CatBoost vs. Light GBM vs. XGBoost
Who is going to win this war of predictions and on what cost? Let’s explore.
By Alvira Swalin, University of San Francisco
I recently participated in this Kaggle competition (WIDS Datathon by Stanford) where I was able to land up in Top 10 using various boosting algorithms. Since then, I have been very curious about the fine workings of each model including parameter tuning, pros and cons and hence decided to write this blog. Despite the recent re-emergence and popularity of neural networks, I am focusing on boosting algorithms because they are still more useful in the regime of limited training data, little training time and little expertise for parameter tuning.
Since XGBoost (often called GBM Killer) has been in the machine learning world for a longer time now with lots of articles dedicated to it, this post will focus more on CatBoost & LGBM. Below are the topics we will cover-
- Structural Differences
- Treatment of categorical variables by each algorithm
- Understanding Parameters
- Implementation on Dataset
- Performance of each algorithm
Structural Differences in LightGBM & XGBoost
LightGBM uses a novel technique of Gradient-based One-Side Sampling (GOSS) to filter out the data instances for finding a split value while XGBoost uses pre-sorted algorithm & Histogram-based algorithm for computing the best split.
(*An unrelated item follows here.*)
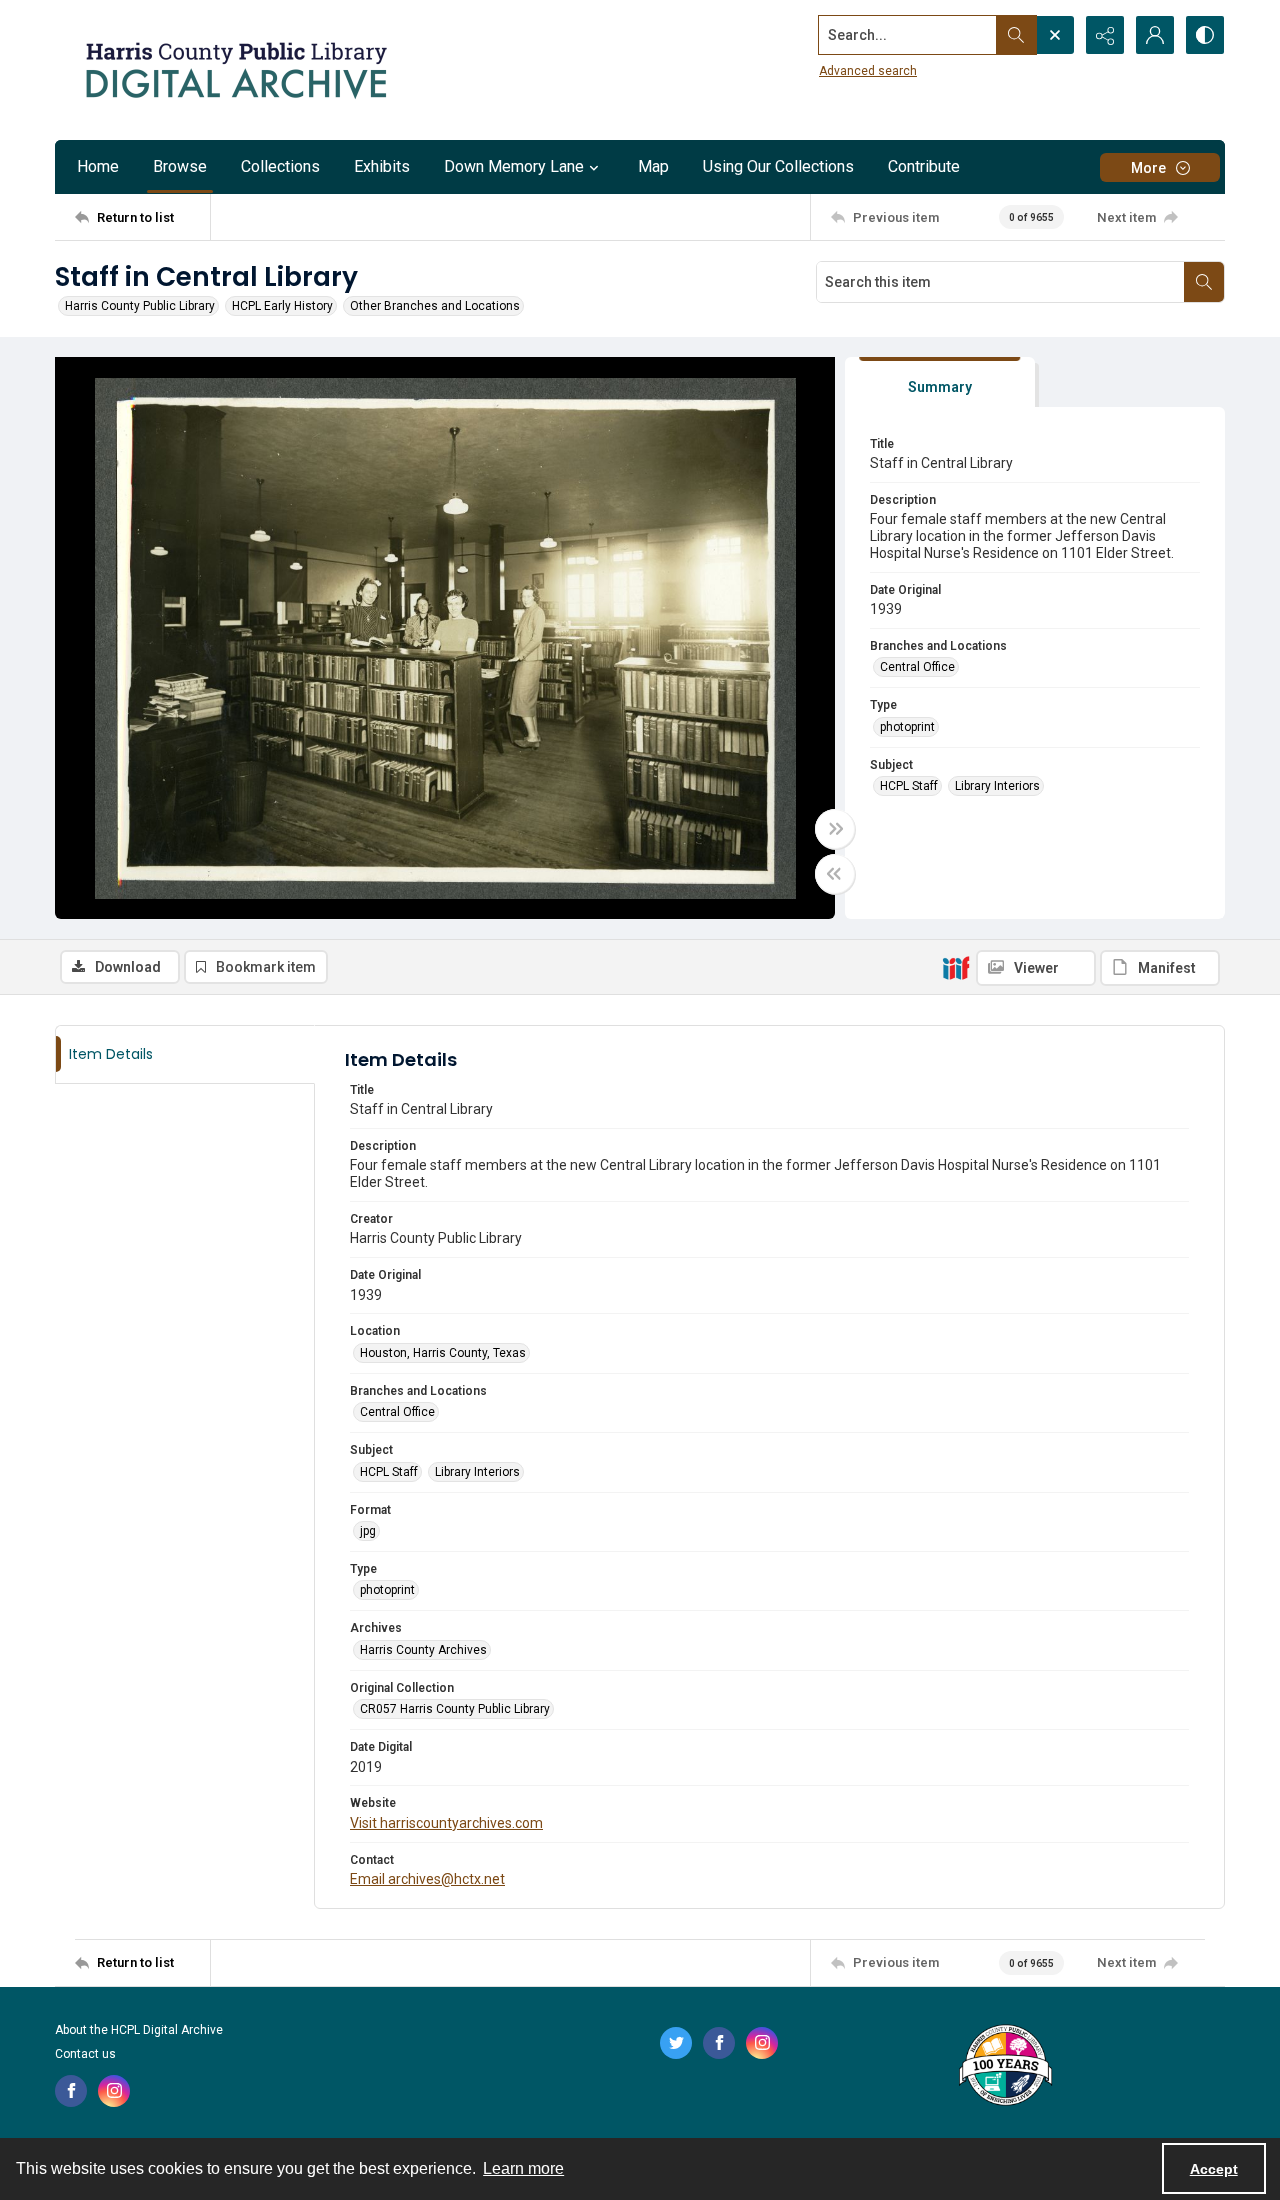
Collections (280, 166)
Here instances means observations/samples.
First let us understand how pre-sorting splitting works-
- For each node, enumerate over all features
- For each feature, sort the instances by feature value
- Use a linear scan to decide the best split along that feature basis information gain
- Take the best split solution along all the features
In simple terms, Histogram-based algorithm splits all the data points for a feature into discrete bins and uses these bins to find the split value of histogram. While, it is efficient than pre-sorted algorithm in training speed which enumerates all possible split points on the pre-sorted feature values, it is still behind GOSS in terms of speed.
So what makes this GOSS method efficient? In AdaBoost, the sample weight serves as a good indicator for the importance of samples. However, in Gradient Boosting Decision Tree (GBDT), there are no native sample weights, and thus the sampling methods proposed for AdaBoost cannot be directly applied. Here comes gradient-based sampling.
Gradient represents the slope of the tangent of the loss function, so logically if gradient of data points are large in some sense, these points are important for finding the optimal split point as they have higher error
GOSS keeps all the instances with large gradients and performs random sampling on the instances with small gradients. For example, let’s say I have 500K rows of data where 10k rows have higher gradients. So my algorithm will choose (10k rows of higher gradient+ x% of remaining 490k rows chosen randomly). Assuming x is 10%, total rows selected are 59k out of 500K on the basis of which split value if found.
The basic assumption taken here is that samples with training instances with small gradients have smaller training error and it is already well-trained.
In order to keep the same data distribution, when computing the information gain, GOSS introduces a constant multiplier for the data instances with small gradients. Thus, GOSS achieves a good balance between reducing the number of data instances and keeping the accuracy for learned decision trees.
Leaf with higher gradient/error is used for growing further in LGBM
How each model treats Categorical Variables?
CatBoost has the flexibility of giving indices of categorical columns so that it can be encoded as one-hot encoding using one_hot_max_size (Use one-hot encoding for all features with number of different values less than or equal to the given parameter value).
If you don’t pass any anything in cat_features argument, CatBoost will treat all the columns as numerical variables.
Note: If a column having string values is not provided in the cat_features, CatBoost throws an error. Also, a column having default int type will be treated as numeric by default, one has to specify it in cat_features to make the algorithm treat it as categorical.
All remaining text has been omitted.